どういう基準で名前を呼ばないのか、なぜ名乗ろうとしたかわかったのか、聞きたいことはたくさんあった。
でも、それよりも先に彼女が言った。

「ほし肉、あるの?たべたい。」

心底腹が減ったという表情で、僕の後ろにある冷蔵庫を見ている。
あるだけの干し肉を出してやると、パッケージを口でビリリと引き裂き、ガツガツと食べ始めた。

「あんた、なにしてる人なの?わたしを買うなんて、かわってる。」

休みなく口を動かしながら、僕を見た。

「僕は、学校で美術の教師をしているよ。」

「教師?」とまたせわしなく首を傾けるエルーテを見て、これは鳥類独特の癖なんだなと思った。

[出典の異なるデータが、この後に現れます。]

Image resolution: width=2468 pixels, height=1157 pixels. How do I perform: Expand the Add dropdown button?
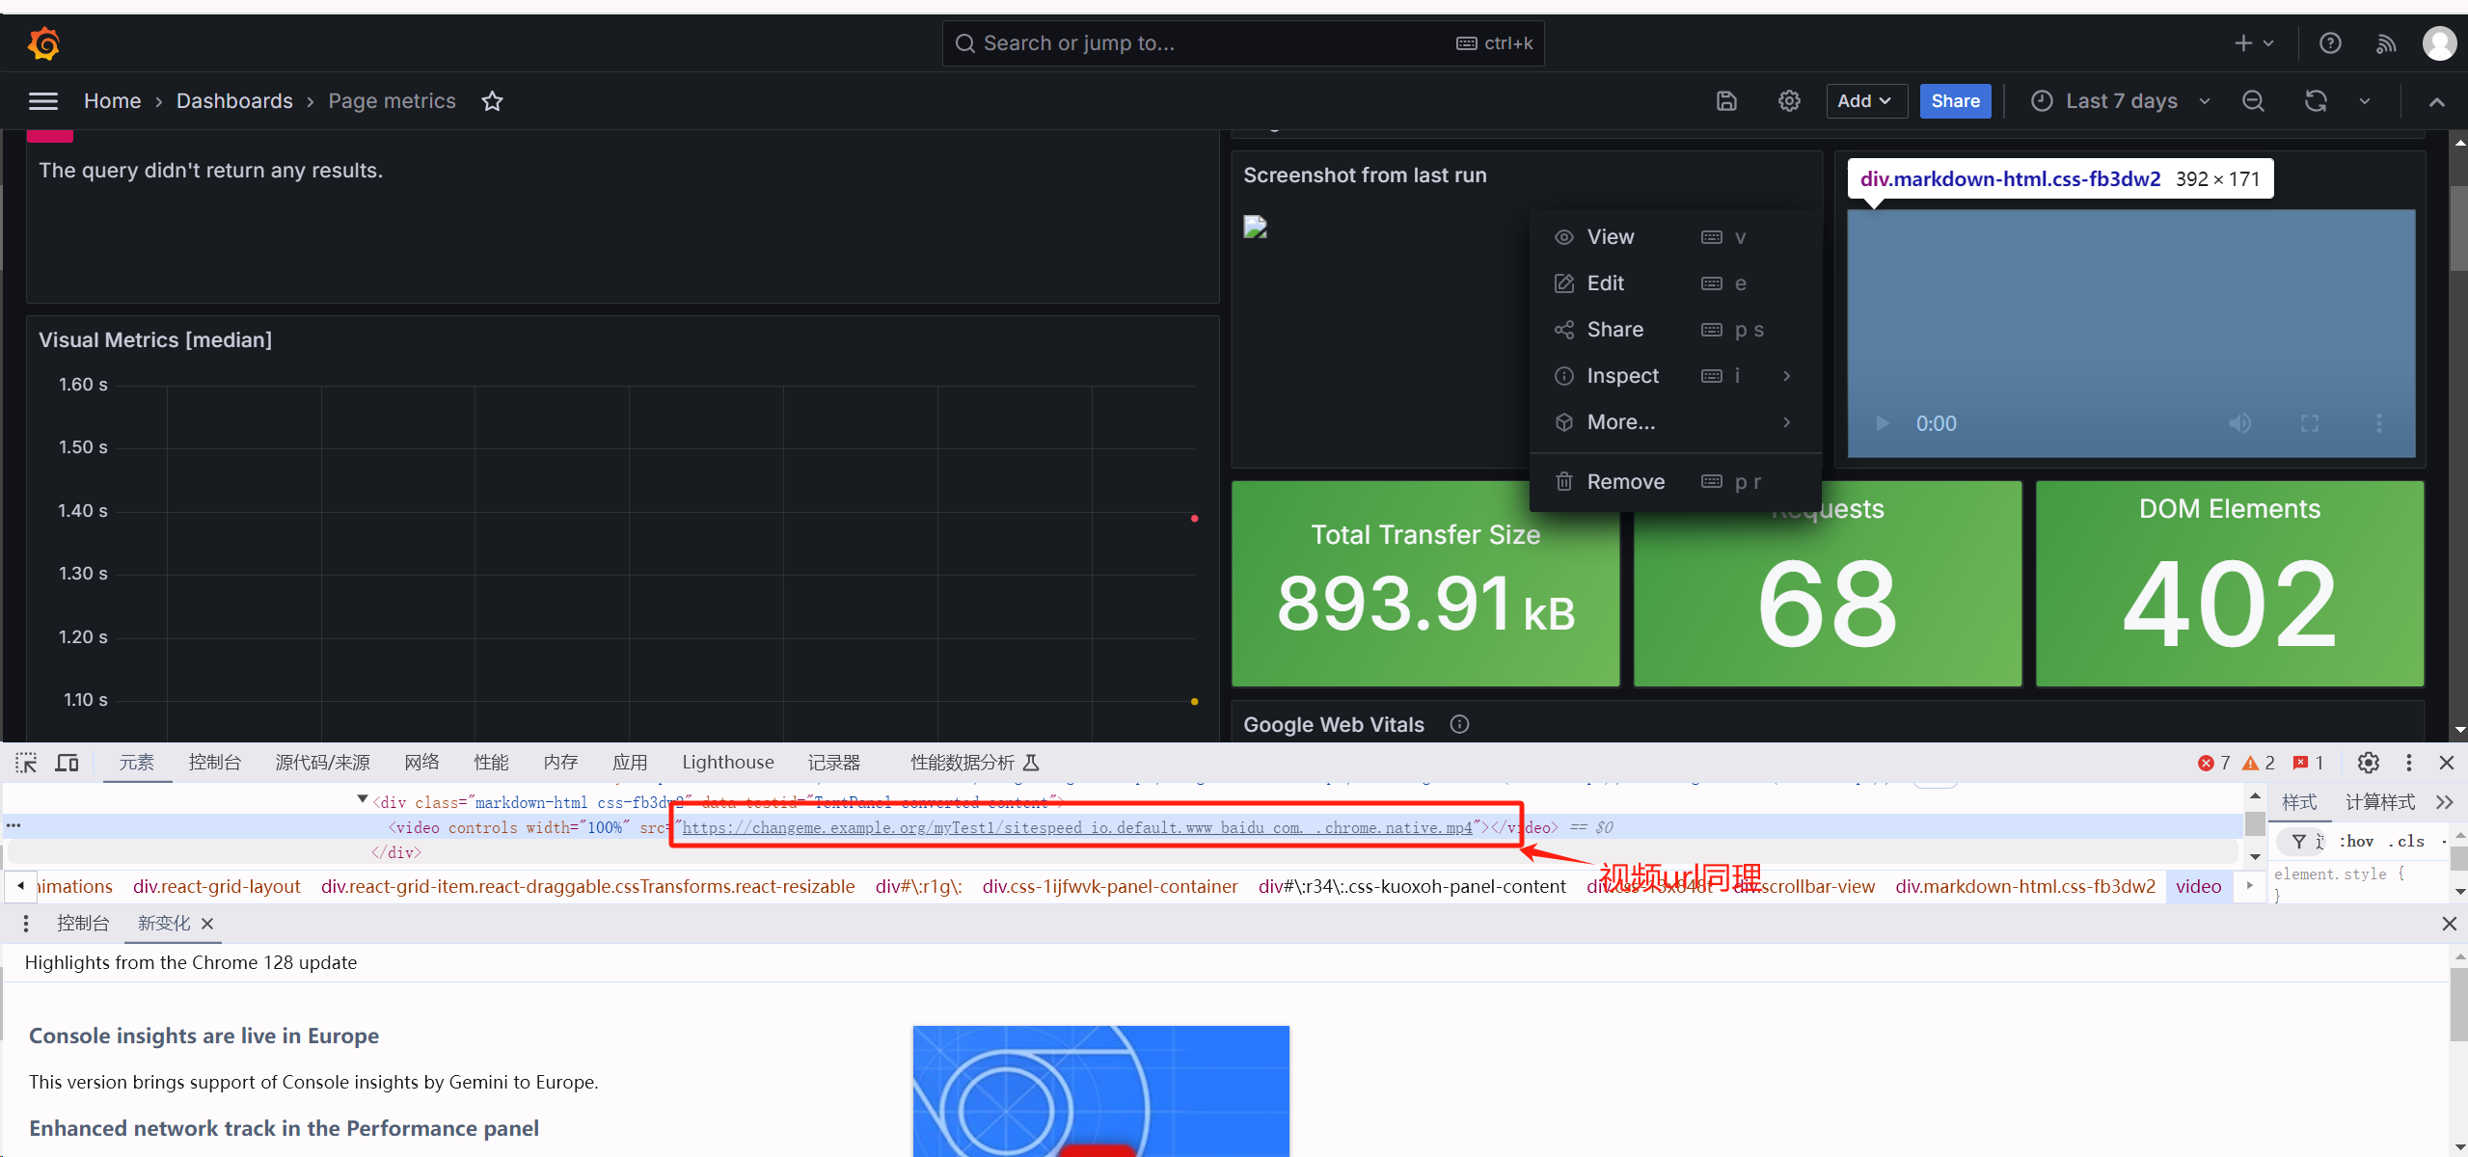click(x=1865, y=101)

「せんせいだよ。人に、絵の描き方やなんかを教えてる。」

「せんせい。」

馴染みのない言葉を口の中で干し肉と共に転がして、エルーテは小さく頷いた。

「せんせい。あんたって変だね。」

君に比べたら、そうでもない。
僕を名前で呼ぶ気はないと言っておいて、名前と大して変わらない呼称を使う。
先生でも名前でも、呼ぶことに差はないのに。
人間よりも知能は鳥に近いのかもしれない。

「あの店で、君が一番美しく見えたから。」

言うつもりはなかったのに、気がついたら溢していた本音。
店のショーケースの中には、血統書つきの亜種もいた。
それでも、今、そこら中に散らかる抜けた羽や、ビニールのパッケージの真ん中に鎮座し、マナーもなにもあったもんじゃない食べ方で干し肉をむさぼっているエルーテは、僕の目を通せばまだまだ美しく見えた。

「へえ。」

それだけぽつりと呟くと、彼女は相変わらず興味がなさそうに食事を続けたが、食べ終わると何も言わずに、少しだけ泣いた。